We can answer this question by keeping track of the 5's only.
Given: (5^13)(9^7)=3(15^x)
Rewrite as: (5^13)(9^7)=3(5^x)(3^x)
So, it must be true that (5^13) = (5^x)
So, x = 13
gmat-admin's picture

Question link: https://gmatclub.com/forum/if-5-13-9-7-3-15-x-what-is-the-value-of-x-219...

Good question.
When I get to (5^13)(9^7)=3(5^x)(3^x), I can see that, if I were to write the LEFT side of this equation as the product of 5's and 9's, I'd have THIRTEEN 5's and SEVEN 9's.

Likewise, I were to write the RIGHT side as the product of 5's and 3's, I'd have x 5's and (x+1) 3's.

Since the left side EQUALS the right sides, it must be the case that we have the same number of 5's on each side.
In other words, it must be true that x = 13

Does that help?

Cheers,
Brent

Hey Brent,

I am trying to solve the following question:

If (1/5)^m * (1/4)^18 = 1/(2(10))^35 , then m =

17

18

34

35

36.

I have simplified the right side to 1/2 * 10^(-35) but I cannot figure out how to proceed.

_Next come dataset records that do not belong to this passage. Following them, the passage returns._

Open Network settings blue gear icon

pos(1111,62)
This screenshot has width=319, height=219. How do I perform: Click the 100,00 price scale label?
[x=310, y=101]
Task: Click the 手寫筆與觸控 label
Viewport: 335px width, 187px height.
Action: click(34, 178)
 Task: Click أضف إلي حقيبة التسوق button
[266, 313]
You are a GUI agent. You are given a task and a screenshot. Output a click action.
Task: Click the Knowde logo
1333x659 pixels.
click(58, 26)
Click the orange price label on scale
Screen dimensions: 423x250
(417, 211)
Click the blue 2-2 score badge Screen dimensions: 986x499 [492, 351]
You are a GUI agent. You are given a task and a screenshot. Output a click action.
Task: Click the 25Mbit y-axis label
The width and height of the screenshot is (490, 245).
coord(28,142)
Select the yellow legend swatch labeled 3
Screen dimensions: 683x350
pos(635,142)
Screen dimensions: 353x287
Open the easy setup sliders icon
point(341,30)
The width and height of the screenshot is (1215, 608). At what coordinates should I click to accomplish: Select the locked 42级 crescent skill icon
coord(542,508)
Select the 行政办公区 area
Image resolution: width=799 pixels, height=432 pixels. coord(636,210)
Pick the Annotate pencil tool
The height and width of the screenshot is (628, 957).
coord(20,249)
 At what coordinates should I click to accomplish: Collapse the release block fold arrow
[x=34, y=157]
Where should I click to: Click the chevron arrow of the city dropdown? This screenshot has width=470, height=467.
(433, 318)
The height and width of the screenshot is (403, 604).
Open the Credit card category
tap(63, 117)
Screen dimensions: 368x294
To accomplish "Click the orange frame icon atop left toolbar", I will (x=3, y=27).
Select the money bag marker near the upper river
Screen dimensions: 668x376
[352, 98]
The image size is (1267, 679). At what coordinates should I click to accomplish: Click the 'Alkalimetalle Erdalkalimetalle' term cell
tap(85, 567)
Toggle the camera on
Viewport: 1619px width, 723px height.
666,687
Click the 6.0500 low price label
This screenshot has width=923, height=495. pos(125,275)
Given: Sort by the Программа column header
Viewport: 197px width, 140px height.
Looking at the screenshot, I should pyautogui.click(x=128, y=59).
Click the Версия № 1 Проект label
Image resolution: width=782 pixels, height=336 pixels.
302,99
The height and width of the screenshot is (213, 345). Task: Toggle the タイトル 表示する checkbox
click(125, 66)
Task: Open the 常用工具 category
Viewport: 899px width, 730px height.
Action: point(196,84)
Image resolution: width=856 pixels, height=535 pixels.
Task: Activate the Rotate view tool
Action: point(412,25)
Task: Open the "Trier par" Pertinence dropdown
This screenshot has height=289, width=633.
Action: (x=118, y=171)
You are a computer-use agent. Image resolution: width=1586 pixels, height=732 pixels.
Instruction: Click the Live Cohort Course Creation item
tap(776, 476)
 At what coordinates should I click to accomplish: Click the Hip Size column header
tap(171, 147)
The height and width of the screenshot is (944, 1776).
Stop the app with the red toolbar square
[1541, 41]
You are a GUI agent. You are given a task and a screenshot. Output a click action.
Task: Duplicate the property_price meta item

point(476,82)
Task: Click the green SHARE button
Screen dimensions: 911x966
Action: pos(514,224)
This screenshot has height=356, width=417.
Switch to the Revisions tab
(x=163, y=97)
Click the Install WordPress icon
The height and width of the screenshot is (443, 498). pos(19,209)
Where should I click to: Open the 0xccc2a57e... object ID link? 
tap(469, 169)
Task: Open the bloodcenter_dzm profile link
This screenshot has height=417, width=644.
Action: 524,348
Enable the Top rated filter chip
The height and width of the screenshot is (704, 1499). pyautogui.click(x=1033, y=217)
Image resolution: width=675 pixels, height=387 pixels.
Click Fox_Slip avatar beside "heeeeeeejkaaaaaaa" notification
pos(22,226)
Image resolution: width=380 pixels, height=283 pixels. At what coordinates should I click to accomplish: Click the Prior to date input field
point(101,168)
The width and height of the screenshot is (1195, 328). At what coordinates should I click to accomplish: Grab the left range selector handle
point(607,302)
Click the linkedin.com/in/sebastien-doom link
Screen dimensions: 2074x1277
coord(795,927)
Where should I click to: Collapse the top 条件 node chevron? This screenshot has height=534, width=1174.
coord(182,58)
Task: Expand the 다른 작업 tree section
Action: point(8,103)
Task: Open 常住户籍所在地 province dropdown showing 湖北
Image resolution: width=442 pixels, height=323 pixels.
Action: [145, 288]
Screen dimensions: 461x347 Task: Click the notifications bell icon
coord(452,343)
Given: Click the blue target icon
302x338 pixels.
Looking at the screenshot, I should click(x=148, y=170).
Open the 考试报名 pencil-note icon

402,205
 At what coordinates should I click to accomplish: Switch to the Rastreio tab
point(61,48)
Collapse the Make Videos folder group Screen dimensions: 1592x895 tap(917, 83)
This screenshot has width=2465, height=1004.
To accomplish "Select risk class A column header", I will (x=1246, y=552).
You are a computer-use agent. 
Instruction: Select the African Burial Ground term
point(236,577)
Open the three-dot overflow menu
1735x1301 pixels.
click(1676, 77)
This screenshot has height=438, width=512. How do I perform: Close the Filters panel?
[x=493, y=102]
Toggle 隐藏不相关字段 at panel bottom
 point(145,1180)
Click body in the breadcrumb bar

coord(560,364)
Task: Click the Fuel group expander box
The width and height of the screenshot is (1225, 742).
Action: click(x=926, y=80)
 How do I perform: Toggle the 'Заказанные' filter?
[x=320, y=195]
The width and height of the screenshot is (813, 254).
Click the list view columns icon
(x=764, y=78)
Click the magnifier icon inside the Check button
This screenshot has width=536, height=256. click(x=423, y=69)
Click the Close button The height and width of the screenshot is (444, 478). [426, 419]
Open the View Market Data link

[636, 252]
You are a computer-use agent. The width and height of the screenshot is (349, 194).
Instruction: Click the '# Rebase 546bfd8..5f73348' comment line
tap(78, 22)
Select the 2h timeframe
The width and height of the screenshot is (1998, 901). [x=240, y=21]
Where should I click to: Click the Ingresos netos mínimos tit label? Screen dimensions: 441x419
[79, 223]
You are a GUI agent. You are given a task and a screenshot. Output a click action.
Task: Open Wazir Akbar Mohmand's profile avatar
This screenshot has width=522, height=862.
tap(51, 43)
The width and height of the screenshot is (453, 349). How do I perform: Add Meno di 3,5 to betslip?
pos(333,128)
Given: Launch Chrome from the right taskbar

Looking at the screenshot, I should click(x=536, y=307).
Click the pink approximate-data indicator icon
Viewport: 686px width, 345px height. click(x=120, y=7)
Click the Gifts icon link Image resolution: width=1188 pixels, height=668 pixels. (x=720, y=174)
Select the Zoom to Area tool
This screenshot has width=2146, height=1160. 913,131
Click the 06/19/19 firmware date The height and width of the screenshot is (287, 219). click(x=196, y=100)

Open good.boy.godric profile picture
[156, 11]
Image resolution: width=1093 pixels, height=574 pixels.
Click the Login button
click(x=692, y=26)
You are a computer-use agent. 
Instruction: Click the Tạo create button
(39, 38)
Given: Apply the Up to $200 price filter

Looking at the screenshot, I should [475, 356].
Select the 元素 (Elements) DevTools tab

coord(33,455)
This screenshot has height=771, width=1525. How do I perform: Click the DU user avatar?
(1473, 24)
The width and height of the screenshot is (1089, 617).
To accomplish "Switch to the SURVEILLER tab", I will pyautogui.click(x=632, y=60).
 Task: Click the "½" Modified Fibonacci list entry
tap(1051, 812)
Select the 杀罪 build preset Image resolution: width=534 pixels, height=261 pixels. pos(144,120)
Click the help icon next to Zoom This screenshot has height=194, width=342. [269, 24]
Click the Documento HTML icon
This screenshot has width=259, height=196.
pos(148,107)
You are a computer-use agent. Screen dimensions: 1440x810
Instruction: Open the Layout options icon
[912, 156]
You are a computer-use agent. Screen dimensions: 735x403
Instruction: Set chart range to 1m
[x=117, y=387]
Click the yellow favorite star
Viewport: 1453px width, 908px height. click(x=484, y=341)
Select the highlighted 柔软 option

I've looked through the videos but can't finde a suitable one. Any solutions and video recommendations on this topic are greatly appreciated.

Cheers,
Kevin
gmat-admin's picture

Thank you Brent, as always much appreciated!

Hello Brent,

If d=1/(2^3*5^7) is expressed as a terminating decimal, how many nonzero digits will d have?

Given d= 1/(2^3*5^7) i

Multiply by 2^4/ 2^4
d=2^4/(2^3∗5^7)∗2^4=
2^4/ 2^7 ∗ 5^7 =
2^4/ 10^7 = 16 / 10^7 = 0.0000016
Hence D will have two non-zero digits, 16, when expressed as a decimal.

I have a question concerning the solution, why do we ignore the multiplication of 2^4 x 5^7 ?

Thank you
gmat-admin's picture

Here's my full solution: https://gmatclub.com/forum/if-d-1-2-3-5-7-is-expressed-as-a-terminating-...

Please let me know if you have any questions about it.

Cheers,
Brent

Yulia's picture

Hi Brent,

Could you please help me with this question?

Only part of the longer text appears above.